> [Job] Reproduce the following listing verbatim, line for line and without any alteration.

Data records START

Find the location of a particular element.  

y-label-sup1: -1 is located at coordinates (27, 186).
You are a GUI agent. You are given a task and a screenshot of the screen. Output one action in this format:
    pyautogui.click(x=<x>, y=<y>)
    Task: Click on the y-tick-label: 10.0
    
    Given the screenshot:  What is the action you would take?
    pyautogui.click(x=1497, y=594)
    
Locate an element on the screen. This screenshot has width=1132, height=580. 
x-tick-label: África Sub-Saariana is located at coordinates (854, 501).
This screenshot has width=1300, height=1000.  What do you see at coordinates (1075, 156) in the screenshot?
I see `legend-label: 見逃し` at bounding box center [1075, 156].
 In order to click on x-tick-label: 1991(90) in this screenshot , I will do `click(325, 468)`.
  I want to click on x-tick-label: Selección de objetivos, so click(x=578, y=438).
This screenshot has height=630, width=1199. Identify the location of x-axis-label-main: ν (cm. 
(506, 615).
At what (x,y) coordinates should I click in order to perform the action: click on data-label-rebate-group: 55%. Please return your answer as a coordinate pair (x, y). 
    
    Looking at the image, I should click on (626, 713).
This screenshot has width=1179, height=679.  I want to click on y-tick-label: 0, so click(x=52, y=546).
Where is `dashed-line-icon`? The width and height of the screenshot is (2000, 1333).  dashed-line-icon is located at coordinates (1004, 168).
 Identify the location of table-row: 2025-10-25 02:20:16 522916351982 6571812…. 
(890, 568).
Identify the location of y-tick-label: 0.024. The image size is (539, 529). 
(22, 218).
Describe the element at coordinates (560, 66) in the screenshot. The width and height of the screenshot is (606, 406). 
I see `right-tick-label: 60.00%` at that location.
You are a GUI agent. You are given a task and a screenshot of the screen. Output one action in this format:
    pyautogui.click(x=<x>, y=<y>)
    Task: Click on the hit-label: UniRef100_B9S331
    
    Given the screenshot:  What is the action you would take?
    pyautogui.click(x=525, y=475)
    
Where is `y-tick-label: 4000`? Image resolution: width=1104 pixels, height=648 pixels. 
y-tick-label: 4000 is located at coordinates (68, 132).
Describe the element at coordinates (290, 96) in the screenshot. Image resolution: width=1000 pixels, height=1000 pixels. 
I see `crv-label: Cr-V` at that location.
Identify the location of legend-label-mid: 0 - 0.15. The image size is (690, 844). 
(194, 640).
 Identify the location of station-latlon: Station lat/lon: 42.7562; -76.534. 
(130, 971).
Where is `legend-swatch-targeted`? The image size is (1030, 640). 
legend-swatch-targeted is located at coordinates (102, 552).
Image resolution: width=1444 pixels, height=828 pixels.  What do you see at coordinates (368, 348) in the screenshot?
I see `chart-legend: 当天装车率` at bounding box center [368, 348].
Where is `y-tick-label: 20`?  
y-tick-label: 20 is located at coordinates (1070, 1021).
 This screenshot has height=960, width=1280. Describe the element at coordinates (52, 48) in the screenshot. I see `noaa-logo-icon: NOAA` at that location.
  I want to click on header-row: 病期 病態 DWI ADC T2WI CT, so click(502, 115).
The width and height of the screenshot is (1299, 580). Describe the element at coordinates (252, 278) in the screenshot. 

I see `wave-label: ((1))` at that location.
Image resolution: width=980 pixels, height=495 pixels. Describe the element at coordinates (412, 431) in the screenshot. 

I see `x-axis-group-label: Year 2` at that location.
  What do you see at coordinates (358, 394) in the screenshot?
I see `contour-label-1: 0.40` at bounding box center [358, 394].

Data records END

> [Answer to the problem]
Find the location of a particular element.  

y-label-sup1: -1 is located at coordinates (27, 186).
You are a GUI agent. You are given a task and a screenshot of the screen. Output one action in this format:
    pyautogui.click(x=<x>, y=<y>)
    Task: Click on the y-tick-label: 10.0
    
    Given the screenshot:  What is the action you would take?
    pyautogui.click(x=1497, y=594)
    
Locate an element on the screen. This screenshot has width=1132, height=580. 
x-tick-label: África Sub-Saariana is located at coordinates (854, 501).
This screenshot has width=1300, height=1000.  What do you see at coordinates (1075, 156) in the screenshot?
I see `legend-label: 見逃し` at bounding box center [1075, 156].
 In order to click on x-tick-label: 1991(90) in this screenshot , I will do `click(325, 468)`.
  I want to click on x-tick-label: Selección de objetivos, so click(x=578, y=438).
This screenshot has height=630, width=1199. Identify the location of x-axis-label-main: ν (cm. 
(506, 615).
At what (x,y) coordinates should I click in order to perform the action: click on data-label-rebate-group: 55%. Please return your answer as a coordinate pair (x, y). 
    
    Looking at the image, I should click on (626, 713).
This screenshot has width=1179, height=679.  I want to click on y-tick-label: 0, so click(x=52, y=546).
Where is `dashed-line-icon`? The width and height of the screenshot is (2000, 1333).  dashed-line-icon is located at coordinates (1004, 168).
 Identify the location of table-row: 2025-10-25 02:20:16 522916351982 6571812…. 
(890, 568).
Identify the location of y-tick-label: 0.024. The image size is (539, 529). 
(22, 218).
Describe the element at coordinates (560, 66) in the screenshot. The width and height of the screenshot is (606, 406). 
I see `right-tick-label: 60.00%` at that location.
You are a GUI agent. You are given a task and a screenshot of the screen. Output one action in this format:
    pyautogui.click(x=<x>, y=<y>)
    Task: Click on the hit-label: UniRef100_B9S331
    
    Given the screenshot:  What is the action you would take?
    pyautogui.click(x=525, y=475)
    
Where is `y-tick-label: 4000`? Image resolution: width=1104 pixels, height=648 pixels. 
y-tick-label: 4000 is located at coordinates (68, 132).
Describe the element at coordinates (290, 96) in the screenshot. Image resolution: width=1000 pixels, height=1000 pixels. 
I see `crv-label: Cr-V` at that location.
Identify the location of legend-label-mid: 0 - 0.15. The image size is (690, 844). 
(194, 640).
 Identify the location of station-latlon: Station lat/lon: 42.7562; -76.534. 
(130, 971).
Where is `legend-swatch-targeted`? The image size is (1030, 640). 
legend-swatch-targeted is located at coordinates (102, 552).
Image resolution: width=1444 pixels, height=828 pixels.  What do you see at coordinates (368, 348) in the screenshot?
I see `chart-legend: 当天装车率` at bounding box center [368, 348].
Where is `y-tick-label: 20`?  
y-tick-label: 20 is located at coordinates (1070, 1021).
 This screenshot has height=960, width=1280. Describe the element at coordinates (52, 48) in the screenshot. I see `noaa-logo-icon: NOAA` at that location.
  I want to click on header-row: 病期 病態 DWI ADC T2WI CT, so click(502, 115).
The width and height of the screenshot is (1299, 580). Describe the element at coordinates (252, 278) in the screenshot. 

I see `wave-label: ((1))` at that location.
Image resolution: width=980 pixels, height=495 pixels. Describe the element at coordinates (412, 431) in the screenshot. 

I see `x-axis-group-label: Year 2` at that location.
  What do you see at coordinates (358, 394) in the screenshot?
I see `contour-label-1: 0.40` at bounding box center [358, 394].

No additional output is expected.